When you begin employing staff of your own, you may realise that you need to have some formal HR policies and procedures in place for the company and your employees to follow. So where to begin and what’s necessary to start you off?
This will inevitably vary from business to business, but we’ll focus on the basic HR procedures and policies that every company needs.
Time Off Policy
How do your employees book annual leave? How much are they entitled to, and are there specific periods they are unable to take annual leave or need to save days for (for example, a Christmas shutdown period)?
If you need more help on this - see our setting up your time off policies resource.
Sick Leave Policy
How does an employee call in sick? When do they need to submit a doctor’s note Will they be having a return to work interview when they come back to work and what will they be paid for being off sick?
More specific information is available in our sick leave policy resource.
Parental Leave Policy
This is the period that a mother or father takes when they have had a babyy and need to care for this new child for the first 52 weeks. Eligibility requirements around paid leave vary so it's worth exploring what's appropriate for your business.
Some guidance on this one is available here.
This needs to include the stages of the disciplinary procedure that you as a company will follow. Including: reasons a team member might be disciplined, and what this means for their employment record.
This allows a team member to air any problem that they may have within their role or the company. The policy should outline the process that they will follow, the timescale that this will follow, and who will be dealing with it at all steps of the process.

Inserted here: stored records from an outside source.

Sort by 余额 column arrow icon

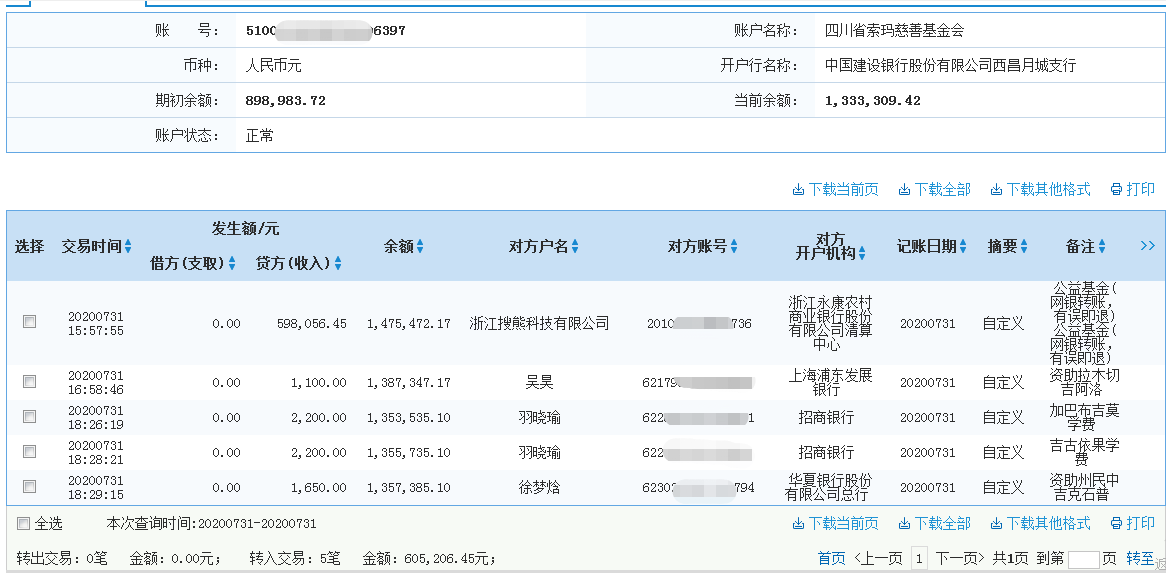click(x=420, y=247)
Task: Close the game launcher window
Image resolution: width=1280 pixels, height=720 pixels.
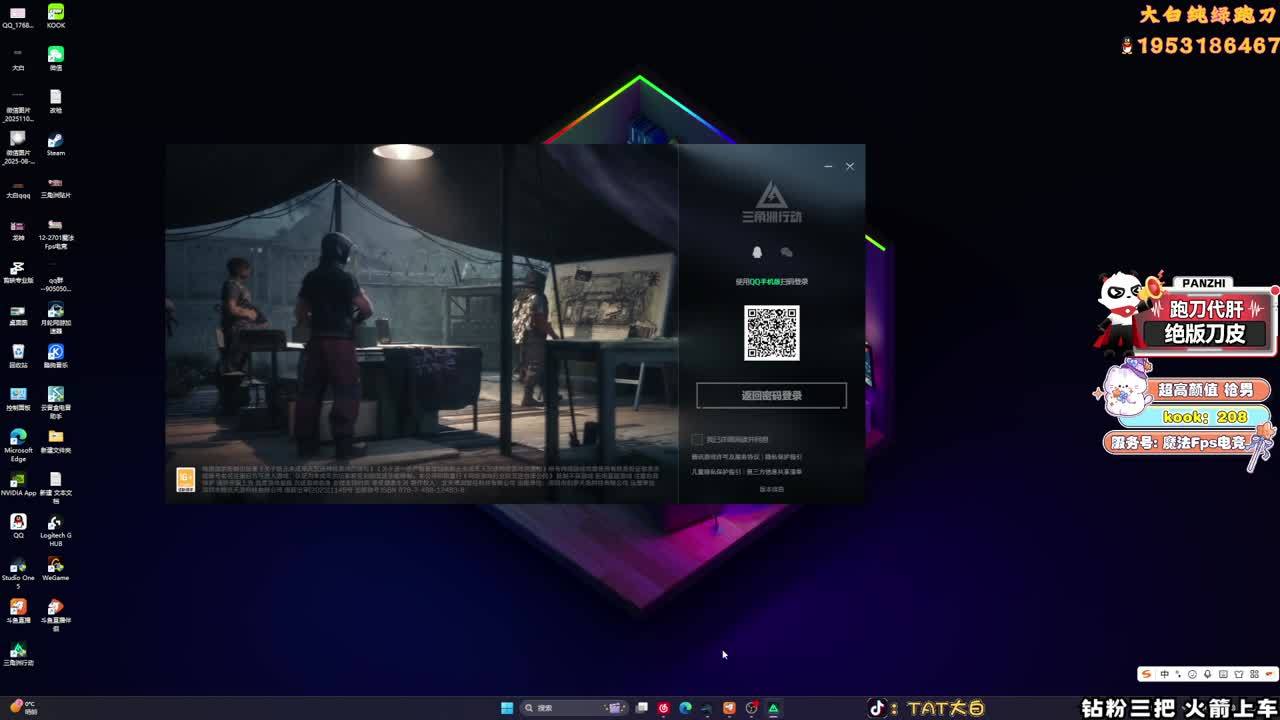Action: coord(850,166)

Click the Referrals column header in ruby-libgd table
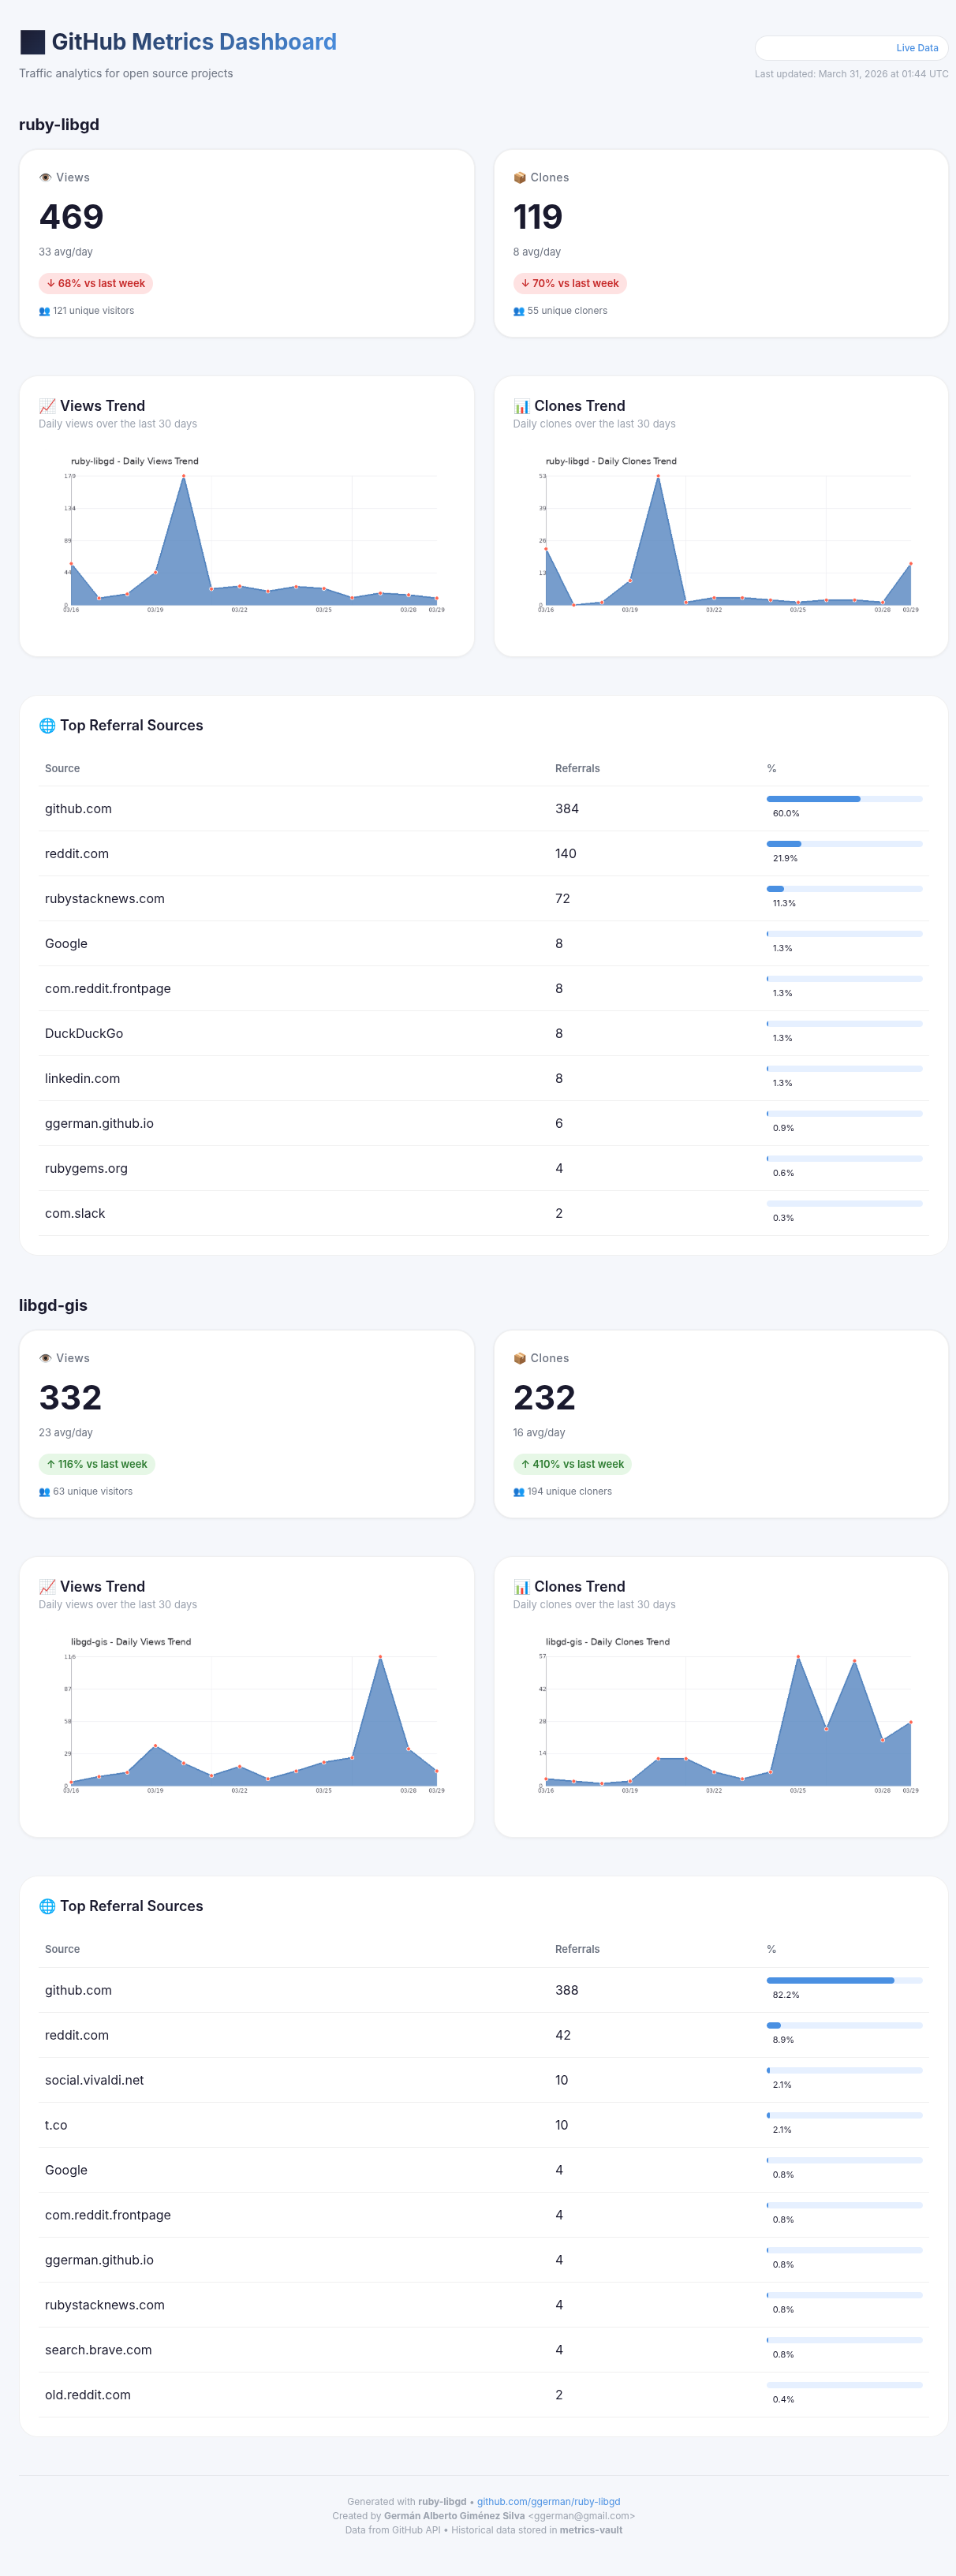click(577, 769)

IT and Social Media Policy
In the technology-filled world we live in today, it’s important to set some rules around IT within your company. Most people use social media in some capacity, so it's important not to have your company tarnished by anything related to your employees that could have a negative impact on your business or colleagues.
It’s worth also highlighting that emails coming from your business address should be viewed with a similar formality to writing a letter, so that employees understand the seriousness of what they put in an email.
Data Protection Policy
This concerns how you look after your employee, client, and supplier information. The policy will ensure it is stored correctly so that no unauthorised person can access information specific to individuals or companies.
This is ncreasingly important with the incoming General Data Protection Regulations (GDPR) in 2018. An introduction is available here.
Health and Safety Policy
This is essential to show that you respect the health, safety and welfare of anyone entering your premises or associated with your company. This policy should detail any risk assessments, who the first aider is, when fire drills are conducted and who maintains the fire extinguishers. It should go as far as specifying where the emergency exits are and where to go when there is a drill.
Drug and Alcohol Policy
Think about how you would deal with an employee under the influence of drugs and/or alcohol, and what being under the influence whilst they are at work means for their employment.
Equality and Diversity Policy
This policy outlines the values that everyone associated with the business should follow. It should clarify that no discrimination will be tolerated and that all individuals are equal.
The above outlines cover some of the main HR policies and procedures to get you started that will protect you and your business. Depending on what your business does, there are many other policies which you may want in place.